| Exercise |
Only one stretch of the data below is needed. Output the lines from the one with "Open the embedded Discord screenshot image" up to and including the one with "Given: Select the CyTag", exactly as they stand.

| Provided records |
——

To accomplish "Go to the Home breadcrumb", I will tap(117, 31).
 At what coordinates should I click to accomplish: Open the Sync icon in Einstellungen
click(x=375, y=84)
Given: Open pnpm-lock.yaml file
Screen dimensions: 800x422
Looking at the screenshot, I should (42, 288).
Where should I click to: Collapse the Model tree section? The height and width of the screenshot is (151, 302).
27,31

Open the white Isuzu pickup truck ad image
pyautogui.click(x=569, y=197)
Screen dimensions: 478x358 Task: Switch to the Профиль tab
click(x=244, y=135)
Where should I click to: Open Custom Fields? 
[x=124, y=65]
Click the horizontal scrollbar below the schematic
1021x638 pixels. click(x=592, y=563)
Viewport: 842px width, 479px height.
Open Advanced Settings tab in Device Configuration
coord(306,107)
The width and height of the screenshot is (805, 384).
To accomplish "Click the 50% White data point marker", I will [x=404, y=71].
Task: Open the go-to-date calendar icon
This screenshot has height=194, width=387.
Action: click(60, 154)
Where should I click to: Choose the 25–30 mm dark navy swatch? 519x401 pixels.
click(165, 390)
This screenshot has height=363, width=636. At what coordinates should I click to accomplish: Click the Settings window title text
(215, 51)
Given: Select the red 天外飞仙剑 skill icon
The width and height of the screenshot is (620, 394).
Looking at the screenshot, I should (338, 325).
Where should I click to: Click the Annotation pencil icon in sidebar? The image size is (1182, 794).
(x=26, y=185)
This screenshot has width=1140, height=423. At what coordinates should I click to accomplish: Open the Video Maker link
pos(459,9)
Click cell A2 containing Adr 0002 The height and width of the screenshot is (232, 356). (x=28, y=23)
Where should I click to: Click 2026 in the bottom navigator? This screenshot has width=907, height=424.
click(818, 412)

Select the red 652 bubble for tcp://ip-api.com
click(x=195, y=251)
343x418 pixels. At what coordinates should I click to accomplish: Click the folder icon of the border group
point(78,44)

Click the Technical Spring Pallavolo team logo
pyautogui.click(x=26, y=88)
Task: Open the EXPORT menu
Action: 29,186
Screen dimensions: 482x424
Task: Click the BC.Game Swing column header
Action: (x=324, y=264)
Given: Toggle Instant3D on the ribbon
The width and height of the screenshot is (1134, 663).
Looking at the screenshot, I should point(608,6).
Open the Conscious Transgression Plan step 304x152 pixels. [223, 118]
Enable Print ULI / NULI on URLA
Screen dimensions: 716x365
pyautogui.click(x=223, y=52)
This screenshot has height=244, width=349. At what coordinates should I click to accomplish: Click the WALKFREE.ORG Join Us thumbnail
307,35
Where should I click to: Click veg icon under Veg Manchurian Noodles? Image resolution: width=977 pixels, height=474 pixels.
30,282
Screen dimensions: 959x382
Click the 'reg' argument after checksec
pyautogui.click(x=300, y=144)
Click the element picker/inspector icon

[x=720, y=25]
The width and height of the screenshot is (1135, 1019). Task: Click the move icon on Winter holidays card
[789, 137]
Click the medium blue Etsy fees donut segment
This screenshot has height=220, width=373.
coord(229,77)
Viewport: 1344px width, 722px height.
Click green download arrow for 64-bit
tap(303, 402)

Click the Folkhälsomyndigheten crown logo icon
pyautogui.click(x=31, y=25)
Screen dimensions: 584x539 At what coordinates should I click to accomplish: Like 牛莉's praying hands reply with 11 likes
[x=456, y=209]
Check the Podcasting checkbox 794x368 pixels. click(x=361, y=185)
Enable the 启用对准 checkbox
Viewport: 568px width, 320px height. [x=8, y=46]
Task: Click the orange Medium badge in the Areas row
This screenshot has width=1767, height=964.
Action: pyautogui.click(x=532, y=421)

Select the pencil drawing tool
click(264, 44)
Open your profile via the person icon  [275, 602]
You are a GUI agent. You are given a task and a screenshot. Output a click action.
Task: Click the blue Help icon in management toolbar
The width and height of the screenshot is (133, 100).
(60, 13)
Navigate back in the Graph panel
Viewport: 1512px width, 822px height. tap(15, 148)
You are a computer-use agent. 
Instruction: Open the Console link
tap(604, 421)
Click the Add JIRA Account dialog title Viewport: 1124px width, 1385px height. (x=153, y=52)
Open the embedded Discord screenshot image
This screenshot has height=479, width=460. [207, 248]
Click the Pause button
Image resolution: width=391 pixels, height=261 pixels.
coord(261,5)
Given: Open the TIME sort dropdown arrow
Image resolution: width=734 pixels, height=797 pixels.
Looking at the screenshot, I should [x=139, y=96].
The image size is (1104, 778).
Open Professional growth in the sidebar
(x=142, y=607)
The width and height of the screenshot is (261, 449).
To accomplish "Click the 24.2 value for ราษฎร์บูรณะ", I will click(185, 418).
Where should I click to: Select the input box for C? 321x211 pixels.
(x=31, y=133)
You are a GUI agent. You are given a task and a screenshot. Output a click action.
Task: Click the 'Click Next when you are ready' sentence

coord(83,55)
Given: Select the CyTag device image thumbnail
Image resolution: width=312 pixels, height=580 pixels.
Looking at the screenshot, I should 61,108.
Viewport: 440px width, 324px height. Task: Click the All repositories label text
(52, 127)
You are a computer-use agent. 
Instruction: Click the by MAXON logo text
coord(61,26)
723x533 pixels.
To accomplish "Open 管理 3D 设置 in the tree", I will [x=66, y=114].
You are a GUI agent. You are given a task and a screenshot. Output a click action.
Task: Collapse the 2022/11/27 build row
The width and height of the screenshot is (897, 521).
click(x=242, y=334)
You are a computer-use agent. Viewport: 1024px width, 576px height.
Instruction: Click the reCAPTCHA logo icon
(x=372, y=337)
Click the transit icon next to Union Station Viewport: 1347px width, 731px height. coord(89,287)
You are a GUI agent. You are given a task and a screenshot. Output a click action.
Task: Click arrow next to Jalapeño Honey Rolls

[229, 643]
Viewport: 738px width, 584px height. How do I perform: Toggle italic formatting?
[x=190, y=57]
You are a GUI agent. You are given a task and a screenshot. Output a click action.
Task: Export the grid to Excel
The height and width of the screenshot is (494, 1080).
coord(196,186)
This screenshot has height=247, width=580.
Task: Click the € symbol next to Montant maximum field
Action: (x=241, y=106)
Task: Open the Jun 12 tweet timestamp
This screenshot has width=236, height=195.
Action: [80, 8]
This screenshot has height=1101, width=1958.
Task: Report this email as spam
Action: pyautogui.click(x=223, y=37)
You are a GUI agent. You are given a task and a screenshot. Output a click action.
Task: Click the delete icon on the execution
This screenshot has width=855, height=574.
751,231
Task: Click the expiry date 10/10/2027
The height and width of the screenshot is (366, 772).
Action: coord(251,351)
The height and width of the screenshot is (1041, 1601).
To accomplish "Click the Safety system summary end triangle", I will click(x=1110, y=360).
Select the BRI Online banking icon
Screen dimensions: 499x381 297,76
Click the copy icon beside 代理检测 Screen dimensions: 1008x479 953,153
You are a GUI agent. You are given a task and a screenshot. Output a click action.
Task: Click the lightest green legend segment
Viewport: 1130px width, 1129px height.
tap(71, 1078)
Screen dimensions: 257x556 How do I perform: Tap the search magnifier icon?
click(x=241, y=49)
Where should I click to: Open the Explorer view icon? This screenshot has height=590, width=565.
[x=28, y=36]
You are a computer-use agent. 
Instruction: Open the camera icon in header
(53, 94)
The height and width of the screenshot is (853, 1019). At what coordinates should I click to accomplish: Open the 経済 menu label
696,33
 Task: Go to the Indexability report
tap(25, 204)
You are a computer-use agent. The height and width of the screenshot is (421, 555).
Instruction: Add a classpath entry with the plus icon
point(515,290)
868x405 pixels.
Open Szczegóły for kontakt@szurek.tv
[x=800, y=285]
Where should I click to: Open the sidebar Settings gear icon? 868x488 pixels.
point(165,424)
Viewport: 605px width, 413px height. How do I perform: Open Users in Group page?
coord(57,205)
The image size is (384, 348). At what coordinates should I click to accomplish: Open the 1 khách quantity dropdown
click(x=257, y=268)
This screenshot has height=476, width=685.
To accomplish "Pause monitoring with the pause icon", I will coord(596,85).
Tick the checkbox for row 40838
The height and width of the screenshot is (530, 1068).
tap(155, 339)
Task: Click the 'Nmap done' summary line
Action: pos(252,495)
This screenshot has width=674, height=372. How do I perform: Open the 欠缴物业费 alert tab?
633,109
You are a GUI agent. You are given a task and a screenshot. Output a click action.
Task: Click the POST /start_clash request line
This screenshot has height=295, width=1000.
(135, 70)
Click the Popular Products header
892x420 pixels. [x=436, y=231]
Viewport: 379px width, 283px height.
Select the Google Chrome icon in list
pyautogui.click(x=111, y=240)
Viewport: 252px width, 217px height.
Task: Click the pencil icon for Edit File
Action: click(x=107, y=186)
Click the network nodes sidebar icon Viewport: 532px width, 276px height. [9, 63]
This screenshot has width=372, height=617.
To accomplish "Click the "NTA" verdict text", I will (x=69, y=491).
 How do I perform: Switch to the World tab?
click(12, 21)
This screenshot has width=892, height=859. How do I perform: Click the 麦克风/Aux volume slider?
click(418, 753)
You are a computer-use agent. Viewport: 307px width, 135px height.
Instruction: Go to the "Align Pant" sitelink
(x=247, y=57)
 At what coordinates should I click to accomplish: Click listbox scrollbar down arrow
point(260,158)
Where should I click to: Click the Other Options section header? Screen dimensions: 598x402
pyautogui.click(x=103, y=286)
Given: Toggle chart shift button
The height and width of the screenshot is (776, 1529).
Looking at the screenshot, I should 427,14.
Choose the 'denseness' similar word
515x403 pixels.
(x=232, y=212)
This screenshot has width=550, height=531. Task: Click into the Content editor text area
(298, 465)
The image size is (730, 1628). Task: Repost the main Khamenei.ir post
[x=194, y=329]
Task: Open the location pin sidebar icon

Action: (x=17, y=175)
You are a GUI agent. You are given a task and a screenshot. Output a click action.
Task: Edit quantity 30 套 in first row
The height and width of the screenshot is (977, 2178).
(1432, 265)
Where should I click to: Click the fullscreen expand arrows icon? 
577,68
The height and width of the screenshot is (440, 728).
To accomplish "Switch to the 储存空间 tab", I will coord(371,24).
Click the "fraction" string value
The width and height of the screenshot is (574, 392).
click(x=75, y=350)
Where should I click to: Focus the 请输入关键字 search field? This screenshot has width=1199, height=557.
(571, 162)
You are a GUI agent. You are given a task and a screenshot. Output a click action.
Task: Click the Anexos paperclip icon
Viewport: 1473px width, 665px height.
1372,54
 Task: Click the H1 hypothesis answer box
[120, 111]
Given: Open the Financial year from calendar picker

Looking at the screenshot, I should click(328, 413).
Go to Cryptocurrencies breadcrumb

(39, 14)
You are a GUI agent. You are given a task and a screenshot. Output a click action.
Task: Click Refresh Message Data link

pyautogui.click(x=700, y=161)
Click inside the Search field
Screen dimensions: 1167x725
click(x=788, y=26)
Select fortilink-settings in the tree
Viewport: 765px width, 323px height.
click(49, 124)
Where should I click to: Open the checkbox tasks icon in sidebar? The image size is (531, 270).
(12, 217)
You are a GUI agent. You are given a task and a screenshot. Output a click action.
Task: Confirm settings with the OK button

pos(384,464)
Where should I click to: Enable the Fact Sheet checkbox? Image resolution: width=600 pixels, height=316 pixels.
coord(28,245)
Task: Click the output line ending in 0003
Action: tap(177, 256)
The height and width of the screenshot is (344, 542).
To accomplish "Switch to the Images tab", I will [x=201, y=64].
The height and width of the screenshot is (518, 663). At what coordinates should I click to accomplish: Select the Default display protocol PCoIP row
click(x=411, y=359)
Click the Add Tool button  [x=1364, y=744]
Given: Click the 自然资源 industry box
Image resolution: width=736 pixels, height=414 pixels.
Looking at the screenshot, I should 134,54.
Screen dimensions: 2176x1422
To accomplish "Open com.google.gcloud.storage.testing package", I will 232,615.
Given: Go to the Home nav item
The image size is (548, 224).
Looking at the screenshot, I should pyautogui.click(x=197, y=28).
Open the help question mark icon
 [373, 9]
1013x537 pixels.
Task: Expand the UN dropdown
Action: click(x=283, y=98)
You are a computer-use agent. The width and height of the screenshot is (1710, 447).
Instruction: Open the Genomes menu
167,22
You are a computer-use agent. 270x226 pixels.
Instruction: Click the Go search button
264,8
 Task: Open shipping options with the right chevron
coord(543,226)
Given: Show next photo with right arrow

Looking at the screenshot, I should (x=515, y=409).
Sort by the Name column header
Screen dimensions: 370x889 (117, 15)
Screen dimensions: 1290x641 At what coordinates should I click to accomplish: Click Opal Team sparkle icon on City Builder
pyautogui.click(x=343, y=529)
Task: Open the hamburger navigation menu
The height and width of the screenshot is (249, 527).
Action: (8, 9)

——

| Written solution |
Open the embedded Discord screenshot image
This screenshot has height=479, width=460. [207, 248]
Click the Pause button
Image resolution: width=391 pixels, height=261 pixels.
coord(261,5)
Given: Open the TIME sort dropdown arrow
Image resolution: width=734 pixels, height=797 pixels.
Looking at the screenshot, I should [x=139, y=96].
The image size is (1104, 778).
Open Professional growth in the sidebar
(x=142, y=607)
The width and height of the screenshot is (261, 449).
To accomplish "Click the 24.2 value for ราษฎร์บูรณะ", I will click(185, 418).
Where should I click to: Select the input box for C? 321x211 pixels.
(x=31, y=133)
You are a GUI agent. You are given a task and a screenshot. Output a click action.
Task: Click the 'Click Next when you are ready' sentence

coord(83,55)
Given: Select the CyTag device image thumbnail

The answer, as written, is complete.